Summary

• Bumps OpenClaw from 2026.5.26 to 2026.6.1 in services/kiloclaw/Dockerfile.
• Updates the bundled plugin stage-root comment to reference the new version.
• Increments the build cache bust counter (v69 → v70) to invalidate COPY layers.

The existing Dockerfile patches are retained unchanged:

• KiloCode model discovery timeout (DISCOVERY_TIMEOUT_MS 5e3 → 60e3): Still required; no configurable override surfaced in this release.
• actionRequiresTarget null-safety patch (MESSAGE_ACTION_TARGET_MODE[action] !== "none" → nullish coalesce): Still required; the channel-target fix is not listed as upstreamed in these release notes.

Note: At the time of this PR, v2026.6.1 does not yet appear as a stable GitHub release or on npm (latest stable is 2026.5.28; latest pre-release is 2026.6.1-beta.3). Release notes below are sourced from v2026.6.1-beta.3 as the closest available signal for what the final release will contain.

Potential deployment concerns from release notes

The following changes in this release warrant attention for our deployment:

1. Plugin install index moved to SQLite

"Plugins: persist the plugin install index in SQLite so installed package lookup survives reloads with less filesystem scanning."

Our bundled plugin deps are baked into OPENCLAW_PLUGIN_STAGE_DIR at image build time via resolveExternalBundledRuntimeDepsInstallRoot(). If OpenClaw now uses a SQLite-backed install index to locate those deps, the path resolution logic for the stage dir must still be compatible with the baked layout.
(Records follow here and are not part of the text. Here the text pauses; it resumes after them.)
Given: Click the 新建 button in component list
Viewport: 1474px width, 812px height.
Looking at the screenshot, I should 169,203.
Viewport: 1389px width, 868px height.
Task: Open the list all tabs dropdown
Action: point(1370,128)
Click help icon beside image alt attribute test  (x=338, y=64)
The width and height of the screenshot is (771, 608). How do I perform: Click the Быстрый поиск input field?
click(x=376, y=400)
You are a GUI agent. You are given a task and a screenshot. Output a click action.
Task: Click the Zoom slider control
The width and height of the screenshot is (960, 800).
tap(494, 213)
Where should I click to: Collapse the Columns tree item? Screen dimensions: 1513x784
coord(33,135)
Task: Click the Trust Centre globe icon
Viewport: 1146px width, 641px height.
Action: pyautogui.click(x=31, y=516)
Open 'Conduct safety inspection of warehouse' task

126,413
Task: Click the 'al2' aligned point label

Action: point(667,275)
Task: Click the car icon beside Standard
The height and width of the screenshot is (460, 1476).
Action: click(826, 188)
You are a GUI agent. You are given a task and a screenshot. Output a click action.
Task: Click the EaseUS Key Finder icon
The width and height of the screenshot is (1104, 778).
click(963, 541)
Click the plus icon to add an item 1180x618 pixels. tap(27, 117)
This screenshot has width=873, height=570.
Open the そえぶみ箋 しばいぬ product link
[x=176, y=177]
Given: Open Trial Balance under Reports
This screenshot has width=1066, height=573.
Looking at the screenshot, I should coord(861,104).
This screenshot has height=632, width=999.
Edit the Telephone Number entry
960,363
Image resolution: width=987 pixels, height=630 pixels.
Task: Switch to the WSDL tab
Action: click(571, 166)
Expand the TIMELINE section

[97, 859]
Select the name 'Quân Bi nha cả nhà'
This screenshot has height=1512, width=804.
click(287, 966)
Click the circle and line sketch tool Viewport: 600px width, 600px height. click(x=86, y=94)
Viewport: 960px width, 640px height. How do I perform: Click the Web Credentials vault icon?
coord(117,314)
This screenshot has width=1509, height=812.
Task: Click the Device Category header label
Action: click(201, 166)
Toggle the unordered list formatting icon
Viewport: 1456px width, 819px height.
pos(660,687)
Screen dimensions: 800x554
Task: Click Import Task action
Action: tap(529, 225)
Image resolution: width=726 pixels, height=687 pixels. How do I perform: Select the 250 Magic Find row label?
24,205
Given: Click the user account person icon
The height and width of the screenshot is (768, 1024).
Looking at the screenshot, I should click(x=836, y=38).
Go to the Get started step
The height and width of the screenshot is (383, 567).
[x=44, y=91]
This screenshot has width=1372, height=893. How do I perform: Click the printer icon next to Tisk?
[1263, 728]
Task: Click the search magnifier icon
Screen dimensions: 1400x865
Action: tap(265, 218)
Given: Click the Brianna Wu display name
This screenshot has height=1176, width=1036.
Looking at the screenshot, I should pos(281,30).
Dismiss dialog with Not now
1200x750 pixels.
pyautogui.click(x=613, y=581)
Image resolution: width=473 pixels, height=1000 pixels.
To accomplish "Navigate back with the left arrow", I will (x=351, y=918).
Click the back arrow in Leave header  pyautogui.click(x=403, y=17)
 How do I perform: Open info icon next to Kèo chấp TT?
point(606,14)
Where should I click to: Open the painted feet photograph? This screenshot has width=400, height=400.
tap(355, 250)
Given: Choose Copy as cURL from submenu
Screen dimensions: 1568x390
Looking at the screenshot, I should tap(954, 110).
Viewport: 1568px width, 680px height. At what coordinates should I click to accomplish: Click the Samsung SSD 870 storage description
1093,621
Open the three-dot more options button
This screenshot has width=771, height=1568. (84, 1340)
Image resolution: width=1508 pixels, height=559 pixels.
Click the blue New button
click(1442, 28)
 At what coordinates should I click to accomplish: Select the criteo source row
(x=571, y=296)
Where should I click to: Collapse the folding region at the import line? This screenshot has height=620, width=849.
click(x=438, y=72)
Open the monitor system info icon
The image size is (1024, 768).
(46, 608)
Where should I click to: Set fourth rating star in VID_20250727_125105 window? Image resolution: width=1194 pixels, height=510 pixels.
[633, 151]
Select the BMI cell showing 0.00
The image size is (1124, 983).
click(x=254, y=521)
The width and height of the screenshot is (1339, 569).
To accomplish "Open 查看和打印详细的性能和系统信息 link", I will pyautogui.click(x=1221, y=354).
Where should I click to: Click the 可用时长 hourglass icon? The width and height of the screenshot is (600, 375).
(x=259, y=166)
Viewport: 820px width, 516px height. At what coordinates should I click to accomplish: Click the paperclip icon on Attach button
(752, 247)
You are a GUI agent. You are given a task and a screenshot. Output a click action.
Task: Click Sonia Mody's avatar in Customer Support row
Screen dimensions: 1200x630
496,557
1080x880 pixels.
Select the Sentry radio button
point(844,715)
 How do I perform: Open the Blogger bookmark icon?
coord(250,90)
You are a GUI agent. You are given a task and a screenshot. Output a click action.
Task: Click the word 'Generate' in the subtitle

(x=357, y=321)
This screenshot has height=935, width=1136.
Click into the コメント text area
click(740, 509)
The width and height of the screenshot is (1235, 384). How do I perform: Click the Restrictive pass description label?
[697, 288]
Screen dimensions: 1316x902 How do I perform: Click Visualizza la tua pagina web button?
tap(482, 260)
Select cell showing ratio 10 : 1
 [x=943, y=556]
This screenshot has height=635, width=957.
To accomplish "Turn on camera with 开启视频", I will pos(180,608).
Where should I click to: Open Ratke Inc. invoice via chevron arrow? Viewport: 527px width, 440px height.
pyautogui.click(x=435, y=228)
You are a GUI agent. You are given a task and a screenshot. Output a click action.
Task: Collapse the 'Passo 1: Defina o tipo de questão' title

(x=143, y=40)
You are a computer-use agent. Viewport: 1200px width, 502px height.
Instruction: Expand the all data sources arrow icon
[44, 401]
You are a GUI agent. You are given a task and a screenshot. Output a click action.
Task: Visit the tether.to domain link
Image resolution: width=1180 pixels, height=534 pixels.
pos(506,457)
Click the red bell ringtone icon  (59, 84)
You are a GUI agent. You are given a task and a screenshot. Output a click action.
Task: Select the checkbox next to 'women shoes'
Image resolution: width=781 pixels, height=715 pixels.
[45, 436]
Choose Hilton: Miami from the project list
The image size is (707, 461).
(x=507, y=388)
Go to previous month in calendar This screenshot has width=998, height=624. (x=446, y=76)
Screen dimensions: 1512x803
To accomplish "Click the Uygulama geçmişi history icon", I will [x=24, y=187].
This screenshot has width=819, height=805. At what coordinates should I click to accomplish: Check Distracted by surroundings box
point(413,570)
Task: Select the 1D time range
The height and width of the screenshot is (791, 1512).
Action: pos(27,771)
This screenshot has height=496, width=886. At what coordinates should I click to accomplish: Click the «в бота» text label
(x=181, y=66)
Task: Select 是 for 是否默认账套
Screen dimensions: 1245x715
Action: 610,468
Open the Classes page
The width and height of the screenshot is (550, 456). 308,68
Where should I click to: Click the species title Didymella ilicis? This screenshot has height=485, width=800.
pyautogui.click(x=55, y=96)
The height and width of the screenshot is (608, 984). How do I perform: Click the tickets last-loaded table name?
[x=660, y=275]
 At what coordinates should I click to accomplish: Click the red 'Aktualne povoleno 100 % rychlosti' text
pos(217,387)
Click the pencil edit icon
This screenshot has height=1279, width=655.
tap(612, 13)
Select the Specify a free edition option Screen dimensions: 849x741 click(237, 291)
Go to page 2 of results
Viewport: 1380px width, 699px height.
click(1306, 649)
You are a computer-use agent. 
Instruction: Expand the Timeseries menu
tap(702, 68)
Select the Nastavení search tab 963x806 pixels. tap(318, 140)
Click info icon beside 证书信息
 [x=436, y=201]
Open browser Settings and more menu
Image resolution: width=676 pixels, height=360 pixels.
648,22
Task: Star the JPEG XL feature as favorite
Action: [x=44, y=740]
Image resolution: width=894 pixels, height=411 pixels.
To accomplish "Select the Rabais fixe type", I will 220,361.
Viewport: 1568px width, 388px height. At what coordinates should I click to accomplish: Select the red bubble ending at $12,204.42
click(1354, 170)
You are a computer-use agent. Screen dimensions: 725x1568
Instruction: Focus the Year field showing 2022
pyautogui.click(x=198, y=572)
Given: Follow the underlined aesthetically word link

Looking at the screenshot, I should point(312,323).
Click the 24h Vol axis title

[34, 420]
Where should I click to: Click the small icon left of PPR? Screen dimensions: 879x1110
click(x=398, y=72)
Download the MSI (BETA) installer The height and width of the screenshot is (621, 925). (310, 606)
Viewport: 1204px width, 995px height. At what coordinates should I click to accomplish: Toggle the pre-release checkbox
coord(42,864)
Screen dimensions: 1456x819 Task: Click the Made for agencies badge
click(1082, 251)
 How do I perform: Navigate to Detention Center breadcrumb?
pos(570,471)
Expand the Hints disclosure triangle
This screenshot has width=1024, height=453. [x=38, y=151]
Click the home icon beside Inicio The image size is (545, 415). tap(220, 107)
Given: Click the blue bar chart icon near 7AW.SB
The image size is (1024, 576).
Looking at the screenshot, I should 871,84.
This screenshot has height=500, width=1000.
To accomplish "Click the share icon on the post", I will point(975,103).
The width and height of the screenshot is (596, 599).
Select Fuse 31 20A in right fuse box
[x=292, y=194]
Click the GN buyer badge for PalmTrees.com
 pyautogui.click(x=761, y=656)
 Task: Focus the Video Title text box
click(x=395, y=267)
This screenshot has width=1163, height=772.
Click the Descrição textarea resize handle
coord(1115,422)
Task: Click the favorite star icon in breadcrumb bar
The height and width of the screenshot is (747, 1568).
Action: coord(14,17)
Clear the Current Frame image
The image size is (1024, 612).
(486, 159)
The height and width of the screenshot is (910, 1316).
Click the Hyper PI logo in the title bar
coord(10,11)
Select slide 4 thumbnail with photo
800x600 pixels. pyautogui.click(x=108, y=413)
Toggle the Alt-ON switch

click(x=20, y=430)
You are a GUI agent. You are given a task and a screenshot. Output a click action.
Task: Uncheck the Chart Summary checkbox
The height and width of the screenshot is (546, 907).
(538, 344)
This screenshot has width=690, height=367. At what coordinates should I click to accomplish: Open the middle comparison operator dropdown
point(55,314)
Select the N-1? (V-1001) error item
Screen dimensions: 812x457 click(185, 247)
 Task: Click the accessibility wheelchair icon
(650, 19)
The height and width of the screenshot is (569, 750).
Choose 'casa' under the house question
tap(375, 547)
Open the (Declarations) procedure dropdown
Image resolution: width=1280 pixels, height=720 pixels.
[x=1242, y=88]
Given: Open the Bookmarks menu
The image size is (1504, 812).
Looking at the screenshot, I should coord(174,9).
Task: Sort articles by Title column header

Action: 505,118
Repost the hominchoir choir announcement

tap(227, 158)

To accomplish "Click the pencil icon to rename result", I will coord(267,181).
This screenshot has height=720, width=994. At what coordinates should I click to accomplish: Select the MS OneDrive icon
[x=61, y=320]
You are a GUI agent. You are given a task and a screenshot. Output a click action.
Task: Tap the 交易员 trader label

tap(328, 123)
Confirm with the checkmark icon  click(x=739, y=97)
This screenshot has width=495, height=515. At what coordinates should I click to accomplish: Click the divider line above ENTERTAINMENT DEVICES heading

The stage-root comment in the Dockerfile is updated to reference 2026.6.1. If the smoke test's openclaw doctor / plugin load phase fails on first boot, this is the first place to investigate.

2. Doctor JSON probe changes

"Doctor: add disk space health checks and stabilize post-upgrade JSON probes."

The controller's bootstrap relies on openclaw doctor output to detect healthy startup. Changes to doctor JSON output format could break our structured parsing. Verify doctor output in the smoke test.

3. channel-target-*.js nullish coalesce patch guard
Our existing patch (MESSAGE_ACTION_TARGET_MODE[action] !== "none" → (MESSAGE_ACTION_TARGET_MODE[action] ?? "none") !== "none") uses a strict string match. If the minified output format changed in this release, the sed guard in the Dockerfile will catch it (exits non-zero if the original pattern is not found) and the image build will fail. This is working-as-intended safety, but monitor the CI build.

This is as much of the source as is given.